▶ [REQUIRED WORK]
Filter the listing below, please, and copy only the lines with the word "Practice".

▶ [TASK DATA]
####################

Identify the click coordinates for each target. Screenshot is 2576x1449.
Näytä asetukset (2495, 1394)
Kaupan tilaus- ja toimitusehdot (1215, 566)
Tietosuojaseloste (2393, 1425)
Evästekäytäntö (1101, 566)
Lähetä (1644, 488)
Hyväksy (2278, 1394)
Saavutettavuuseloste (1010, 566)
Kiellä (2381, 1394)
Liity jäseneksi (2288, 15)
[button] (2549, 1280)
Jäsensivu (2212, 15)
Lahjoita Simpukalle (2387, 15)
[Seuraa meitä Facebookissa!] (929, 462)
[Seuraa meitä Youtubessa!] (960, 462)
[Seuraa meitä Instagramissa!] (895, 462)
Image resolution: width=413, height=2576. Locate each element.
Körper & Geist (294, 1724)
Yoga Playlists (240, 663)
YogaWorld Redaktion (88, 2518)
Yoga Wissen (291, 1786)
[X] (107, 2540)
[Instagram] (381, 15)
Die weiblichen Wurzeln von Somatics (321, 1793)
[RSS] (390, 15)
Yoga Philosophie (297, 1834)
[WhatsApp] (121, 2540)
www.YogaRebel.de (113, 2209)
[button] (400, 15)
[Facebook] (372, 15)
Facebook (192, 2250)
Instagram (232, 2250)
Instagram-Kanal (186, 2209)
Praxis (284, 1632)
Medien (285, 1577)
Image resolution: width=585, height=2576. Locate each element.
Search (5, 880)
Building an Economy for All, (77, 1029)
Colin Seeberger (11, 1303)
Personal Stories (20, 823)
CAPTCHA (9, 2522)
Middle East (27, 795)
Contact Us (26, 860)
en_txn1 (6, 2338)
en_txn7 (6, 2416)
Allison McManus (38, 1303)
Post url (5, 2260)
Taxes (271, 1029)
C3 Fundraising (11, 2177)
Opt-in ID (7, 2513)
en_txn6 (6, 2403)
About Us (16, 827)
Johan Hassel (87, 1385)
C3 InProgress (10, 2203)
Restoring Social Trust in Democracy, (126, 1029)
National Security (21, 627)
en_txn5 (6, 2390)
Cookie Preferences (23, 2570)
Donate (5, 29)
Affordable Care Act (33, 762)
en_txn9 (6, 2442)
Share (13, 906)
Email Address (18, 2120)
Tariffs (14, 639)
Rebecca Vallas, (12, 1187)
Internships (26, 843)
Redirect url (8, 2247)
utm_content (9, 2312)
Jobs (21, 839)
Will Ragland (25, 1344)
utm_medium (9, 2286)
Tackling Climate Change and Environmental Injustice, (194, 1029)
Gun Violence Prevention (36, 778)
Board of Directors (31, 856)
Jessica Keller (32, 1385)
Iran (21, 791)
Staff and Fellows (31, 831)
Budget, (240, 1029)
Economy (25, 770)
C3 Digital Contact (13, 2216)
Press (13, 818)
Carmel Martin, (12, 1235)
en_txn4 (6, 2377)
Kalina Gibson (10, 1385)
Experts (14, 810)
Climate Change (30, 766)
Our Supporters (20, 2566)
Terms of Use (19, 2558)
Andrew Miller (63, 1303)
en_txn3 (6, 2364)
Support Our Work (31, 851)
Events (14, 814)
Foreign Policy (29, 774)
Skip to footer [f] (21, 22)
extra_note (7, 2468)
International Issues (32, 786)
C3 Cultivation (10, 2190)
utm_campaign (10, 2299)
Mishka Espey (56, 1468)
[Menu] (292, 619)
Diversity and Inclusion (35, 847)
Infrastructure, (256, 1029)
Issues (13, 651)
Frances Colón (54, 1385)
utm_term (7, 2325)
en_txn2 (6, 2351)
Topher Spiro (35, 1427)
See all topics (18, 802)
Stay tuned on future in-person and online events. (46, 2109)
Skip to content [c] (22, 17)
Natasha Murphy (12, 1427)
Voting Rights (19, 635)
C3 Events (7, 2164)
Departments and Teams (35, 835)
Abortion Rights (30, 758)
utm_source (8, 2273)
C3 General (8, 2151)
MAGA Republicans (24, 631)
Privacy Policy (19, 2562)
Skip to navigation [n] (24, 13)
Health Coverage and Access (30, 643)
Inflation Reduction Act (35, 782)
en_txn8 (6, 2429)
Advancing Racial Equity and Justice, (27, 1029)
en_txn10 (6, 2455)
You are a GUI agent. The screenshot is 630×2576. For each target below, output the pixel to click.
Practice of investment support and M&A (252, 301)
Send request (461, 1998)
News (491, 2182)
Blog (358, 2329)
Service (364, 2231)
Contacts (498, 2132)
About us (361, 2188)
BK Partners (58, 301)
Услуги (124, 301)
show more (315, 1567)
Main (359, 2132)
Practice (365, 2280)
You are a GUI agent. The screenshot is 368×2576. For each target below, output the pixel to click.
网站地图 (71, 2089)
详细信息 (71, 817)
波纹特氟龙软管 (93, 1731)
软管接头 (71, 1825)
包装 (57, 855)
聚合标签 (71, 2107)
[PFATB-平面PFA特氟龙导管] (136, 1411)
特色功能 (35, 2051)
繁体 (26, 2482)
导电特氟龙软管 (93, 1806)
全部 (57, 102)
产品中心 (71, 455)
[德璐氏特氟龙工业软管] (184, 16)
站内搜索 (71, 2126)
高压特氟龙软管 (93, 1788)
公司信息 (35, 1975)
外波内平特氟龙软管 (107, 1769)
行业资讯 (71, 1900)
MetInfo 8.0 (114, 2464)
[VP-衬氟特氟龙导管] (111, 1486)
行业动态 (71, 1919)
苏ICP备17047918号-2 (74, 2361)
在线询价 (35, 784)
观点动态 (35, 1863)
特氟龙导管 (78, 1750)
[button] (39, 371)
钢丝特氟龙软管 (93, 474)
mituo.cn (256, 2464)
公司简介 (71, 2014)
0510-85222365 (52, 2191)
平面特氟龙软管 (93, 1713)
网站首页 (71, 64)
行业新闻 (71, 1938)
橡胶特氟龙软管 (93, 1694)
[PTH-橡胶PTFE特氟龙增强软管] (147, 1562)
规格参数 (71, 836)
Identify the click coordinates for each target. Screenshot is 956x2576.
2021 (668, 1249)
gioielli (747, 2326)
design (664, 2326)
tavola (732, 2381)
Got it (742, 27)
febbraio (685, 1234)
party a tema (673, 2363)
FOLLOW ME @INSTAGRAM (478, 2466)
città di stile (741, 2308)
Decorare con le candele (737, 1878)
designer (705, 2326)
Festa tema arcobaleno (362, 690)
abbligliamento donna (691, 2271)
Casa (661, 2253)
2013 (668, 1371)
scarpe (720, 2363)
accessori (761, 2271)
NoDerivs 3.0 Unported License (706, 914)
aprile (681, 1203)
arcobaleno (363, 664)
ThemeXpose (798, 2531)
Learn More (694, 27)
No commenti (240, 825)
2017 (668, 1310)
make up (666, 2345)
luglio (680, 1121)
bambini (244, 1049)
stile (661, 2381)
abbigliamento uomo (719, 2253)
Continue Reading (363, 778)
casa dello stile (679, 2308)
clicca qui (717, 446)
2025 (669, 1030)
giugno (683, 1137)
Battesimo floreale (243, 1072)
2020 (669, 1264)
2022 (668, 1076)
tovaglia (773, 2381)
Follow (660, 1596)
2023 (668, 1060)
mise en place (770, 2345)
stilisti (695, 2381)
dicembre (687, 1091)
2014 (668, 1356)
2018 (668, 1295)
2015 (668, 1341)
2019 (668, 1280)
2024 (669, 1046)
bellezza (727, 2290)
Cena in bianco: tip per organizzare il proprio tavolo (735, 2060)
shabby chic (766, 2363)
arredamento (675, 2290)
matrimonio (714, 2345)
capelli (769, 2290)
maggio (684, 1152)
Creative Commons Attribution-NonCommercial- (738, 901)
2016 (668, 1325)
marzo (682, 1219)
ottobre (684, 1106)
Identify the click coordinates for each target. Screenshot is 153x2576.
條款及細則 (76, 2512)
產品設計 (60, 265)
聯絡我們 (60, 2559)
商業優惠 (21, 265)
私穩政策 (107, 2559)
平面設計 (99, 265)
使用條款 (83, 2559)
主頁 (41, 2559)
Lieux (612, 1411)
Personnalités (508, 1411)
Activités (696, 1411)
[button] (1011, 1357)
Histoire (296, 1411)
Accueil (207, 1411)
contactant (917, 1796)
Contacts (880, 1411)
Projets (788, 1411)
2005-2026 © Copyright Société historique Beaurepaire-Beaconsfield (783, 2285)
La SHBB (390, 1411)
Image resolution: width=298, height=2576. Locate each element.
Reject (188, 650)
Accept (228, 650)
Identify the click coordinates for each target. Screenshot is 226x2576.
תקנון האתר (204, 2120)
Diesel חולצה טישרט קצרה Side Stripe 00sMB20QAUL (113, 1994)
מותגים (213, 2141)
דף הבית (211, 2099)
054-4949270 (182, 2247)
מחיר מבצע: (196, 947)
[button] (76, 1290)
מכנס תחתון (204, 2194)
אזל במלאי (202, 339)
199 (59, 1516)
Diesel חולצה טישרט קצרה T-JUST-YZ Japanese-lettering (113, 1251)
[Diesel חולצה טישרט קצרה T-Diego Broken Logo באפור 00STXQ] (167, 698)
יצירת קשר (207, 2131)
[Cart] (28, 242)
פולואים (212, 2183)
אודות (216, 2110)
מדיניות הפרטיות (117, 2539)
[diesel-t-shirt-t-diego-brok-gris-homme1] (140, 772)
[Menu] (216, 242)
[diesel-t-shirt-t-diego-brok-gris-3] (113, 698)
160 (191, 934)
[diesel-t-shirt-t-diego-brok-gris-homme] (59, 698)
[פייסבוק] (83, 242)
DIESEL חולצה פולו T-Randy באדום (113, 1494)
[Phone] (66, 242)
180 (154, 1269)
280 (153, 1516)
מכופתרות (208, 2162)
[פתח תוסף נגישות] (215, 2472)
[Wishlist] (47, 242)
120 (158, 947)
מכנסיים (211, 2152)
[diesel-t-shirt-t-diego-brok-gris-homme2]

####################

▶ [WORKED SOLUTION]
Practice of investment support and M&A (252, 301)
Practice (365, 2280)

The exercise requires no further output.